This would seem ideal, except that it introduced a tension in our choice of protocol. TCP’s back off policies pay no attention to higher-level timeouts such as Chubby leases, so TCP-based KeepAlives led to many lost sessions at times of high network congestion. We were forced to send KeepAlive RPCs via UDP rather than TCP; UDP has no congestion avoidance mechanisms, so we would prefer to use UDP only when high-level timebounds must be met.

Anyway, I didn’t see any discussion or mention of this issue in Daniel’s paper or blog post, so one can only assume that this was not addressed.

OK, putting aside scaling transaction ordering, are there any other problems?

Sure, there are still plenty of big problems unaddressed here but “addressed” in NoSQL solutions, such as wide-area scalability and partition tolerance. (Granted, eventual consistency isn’t exactly the most appealing answer.) To be fair, Daniel’s not claiming to have solved all the world’s problems, and is instead focusing on scalable ACID.

However, I do think that when one presents an alternative to and makes strong statements against an existing approach, while one can choose to focus on any particular aspect, I humbly believe it’s only responsible to acknowledge the reasons for the existing approach that aren’t addressed by the new one, and to position things more clearly as the trade-offs they are—more so if one’s voice carries significant weight, as Daniel’s does.

Fine, what do you propose, punk?

If I (or anyone) knew the ultimate answer, this field of research wouldn’t exist, there wouldn’t be so much buzz about NoSQL, and I would’ve been famous as well as handsome. That said…once upon a time, I did write a thesis proposal on scalable ACID, and in particular techniques for abolishing distributed transactions altogether, among other things—an approach to the overarching problem of scalable ACID is something I believe comes from many places, not just the transaction manager. Anyway, since I’ve moved on and am no longer pursuing this, none of what I’m writing really counts as a shameless plug for anything. All stories for future blog posts!

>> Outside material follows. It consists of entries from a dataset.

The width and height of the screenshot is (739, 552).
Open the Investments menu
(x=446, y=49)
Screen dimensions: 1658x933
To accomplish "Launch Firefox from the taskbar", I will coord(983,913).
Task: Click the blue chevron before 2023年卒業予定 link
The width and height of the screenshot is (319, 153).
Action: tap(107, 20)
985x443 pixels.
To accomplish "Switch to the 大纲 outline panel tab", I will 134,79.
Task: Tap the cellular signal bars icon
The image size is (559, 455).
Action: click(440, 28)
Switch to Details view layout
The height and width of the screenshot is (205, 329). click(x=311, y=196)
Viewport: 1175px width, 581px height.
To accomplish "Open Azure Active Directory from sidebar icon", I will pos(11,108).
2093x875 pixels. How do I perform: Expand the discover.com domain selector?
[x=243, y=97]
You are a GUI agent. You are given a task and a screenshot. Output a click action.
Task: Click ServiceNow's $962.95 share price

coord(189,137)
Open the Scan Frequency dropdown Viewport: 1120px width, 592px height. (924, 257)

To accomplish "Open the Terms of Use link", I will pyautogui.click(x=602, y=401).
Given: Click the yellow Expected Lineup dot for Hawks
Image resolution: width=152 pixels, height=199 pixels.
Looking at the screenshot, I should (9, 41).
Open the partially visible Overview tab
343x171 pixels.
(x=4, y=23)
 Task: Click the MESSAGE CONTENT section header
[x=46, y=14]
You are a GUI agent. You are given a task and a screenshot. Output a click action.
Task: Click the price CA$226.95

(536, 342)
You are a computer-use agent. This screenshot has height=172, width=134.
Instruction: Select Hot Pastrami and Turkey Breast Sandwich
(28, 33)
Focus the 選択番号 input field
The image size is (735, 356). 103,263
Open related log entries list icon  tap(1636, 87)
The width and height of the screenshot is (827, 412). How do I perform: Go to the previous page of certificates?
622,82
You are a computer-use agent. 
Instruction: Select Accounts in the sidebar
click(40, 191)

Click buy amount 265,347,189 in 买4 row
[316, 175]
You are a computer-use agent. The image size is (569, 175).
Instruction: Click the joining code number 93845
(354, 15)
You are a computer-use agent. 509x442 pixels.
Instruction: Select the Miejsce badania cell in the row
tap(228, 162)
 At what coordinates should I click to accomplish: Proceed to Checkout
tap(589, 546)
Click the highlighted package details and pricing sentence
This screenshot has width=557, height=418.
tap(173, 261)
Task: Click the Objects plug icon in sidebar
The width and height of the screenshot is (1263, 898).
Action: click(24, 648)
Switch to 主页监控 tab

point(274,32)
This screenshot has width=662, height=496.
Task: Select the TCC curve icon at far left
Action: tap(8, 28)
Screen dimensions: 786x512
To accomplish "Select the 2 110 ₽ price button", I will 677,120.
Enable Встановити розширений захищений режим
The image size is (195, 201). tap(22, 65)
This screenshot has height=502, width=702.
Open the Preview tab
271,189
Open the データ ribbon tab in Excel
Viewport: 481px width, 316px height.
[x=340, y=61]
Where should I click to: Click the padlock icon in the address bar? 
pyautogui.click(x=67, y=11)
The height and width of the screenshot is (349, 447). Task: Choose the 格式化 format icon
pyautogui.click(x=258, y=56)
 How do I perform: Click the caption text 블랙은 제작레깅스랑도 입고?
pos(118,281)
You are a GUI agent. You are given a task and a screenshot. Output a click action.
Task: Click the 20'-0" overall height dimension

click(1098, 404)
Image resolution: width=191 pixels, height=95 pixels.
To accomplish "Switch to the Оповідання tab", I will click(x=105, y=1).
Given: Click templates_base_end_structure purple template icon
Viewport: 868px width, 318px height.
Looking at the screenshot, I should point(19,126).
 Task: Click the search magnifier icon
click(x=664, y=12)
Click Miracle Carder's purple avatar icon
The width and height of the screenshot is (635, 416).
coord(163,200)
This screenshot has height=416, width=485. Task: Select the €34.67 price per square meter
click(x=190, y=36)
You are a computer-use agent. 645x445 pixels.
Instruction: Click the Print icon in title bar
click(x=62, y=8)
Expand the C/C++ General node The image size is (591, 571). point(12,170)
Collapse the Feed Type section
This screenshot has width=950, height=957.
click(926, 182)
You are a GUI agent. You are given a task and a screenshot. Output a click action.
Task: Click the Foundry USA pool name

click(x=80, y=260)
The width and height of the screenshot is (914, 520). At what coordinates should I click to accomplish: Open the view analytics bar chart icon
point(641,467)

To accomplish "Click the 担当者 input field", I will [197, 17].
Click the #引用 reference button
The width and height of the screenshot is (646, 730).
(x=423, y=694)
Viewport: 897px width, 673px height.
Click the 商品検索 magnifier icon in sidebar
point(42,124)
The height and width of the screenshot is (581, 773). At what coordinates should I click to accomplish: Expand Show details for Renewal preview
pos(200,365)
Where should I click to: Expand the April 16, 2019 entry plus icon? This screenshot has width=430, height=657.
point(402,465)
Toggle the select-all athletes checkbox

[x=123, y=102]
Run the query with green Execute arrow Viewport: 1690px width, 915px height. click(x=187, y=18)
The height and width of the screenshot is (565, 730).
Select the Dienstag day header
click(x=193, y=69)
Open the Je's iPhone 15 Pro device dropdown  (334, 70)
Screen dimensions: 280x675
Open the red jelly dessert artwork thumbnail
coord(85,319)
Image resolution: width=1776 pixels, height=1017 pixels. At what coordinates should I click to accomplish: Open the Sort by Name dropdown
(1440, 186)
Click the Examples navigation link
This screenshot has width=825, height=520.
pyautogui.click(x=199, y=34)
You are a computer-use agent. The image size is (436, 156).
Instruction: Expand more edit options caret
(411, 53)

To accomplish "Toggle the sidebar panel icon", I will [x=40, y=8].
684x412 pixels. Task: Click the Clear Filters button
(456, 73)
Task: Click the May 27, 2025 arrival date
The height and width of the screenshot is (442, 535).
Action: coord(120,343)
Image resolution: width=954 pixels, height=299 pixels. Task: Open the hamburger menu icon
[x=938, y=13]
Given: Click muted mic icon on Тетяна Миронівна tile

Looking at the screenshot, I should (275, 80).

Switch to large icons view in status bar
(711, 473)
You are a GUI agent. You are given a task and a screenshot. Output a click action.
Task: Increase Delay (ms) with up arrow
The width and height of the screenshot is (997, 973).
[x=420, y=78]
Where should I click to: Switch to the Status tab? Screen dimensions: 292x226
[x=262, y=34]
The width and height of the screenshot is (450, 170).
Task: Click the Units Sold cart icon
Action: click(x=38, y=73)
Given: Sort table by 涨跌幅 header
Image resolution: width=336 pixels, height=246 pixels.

But I will give a plug to some of the early fruits of that labor I enjoyed with my team Carlo Curino, Evan Jones, Sam Madden and Eugene Wu: namely, an automatic partitioning system that optimizes the colocation of coreferenced data. How sweet is that?

Pretty fscking sweet. Anything else you wanted to say?

Yeah, random nit: “Higher-order dependent transactions…appear much less frequently in real-world workloads.” Except that this happens, like, any time you want to traverse a many-to-many relationship in the relational data model. Which, despite TPC-C, is prevalent in many web applications.

All in all, a fun paper on one of my favorite topics, distributed transaction management for transactional workloads.

Follow me on Twitter for stuff far more interesting than what I blog.

  • http://community.voltdb.com Ariel Weisberg

    Can you provide a written example or diagram of a partitioned preprocessor that uses epochs? I am having trouble wrapping my head around what they would do.

  • Pingback: » links for 2010-09-03 (Dhananjay Nene)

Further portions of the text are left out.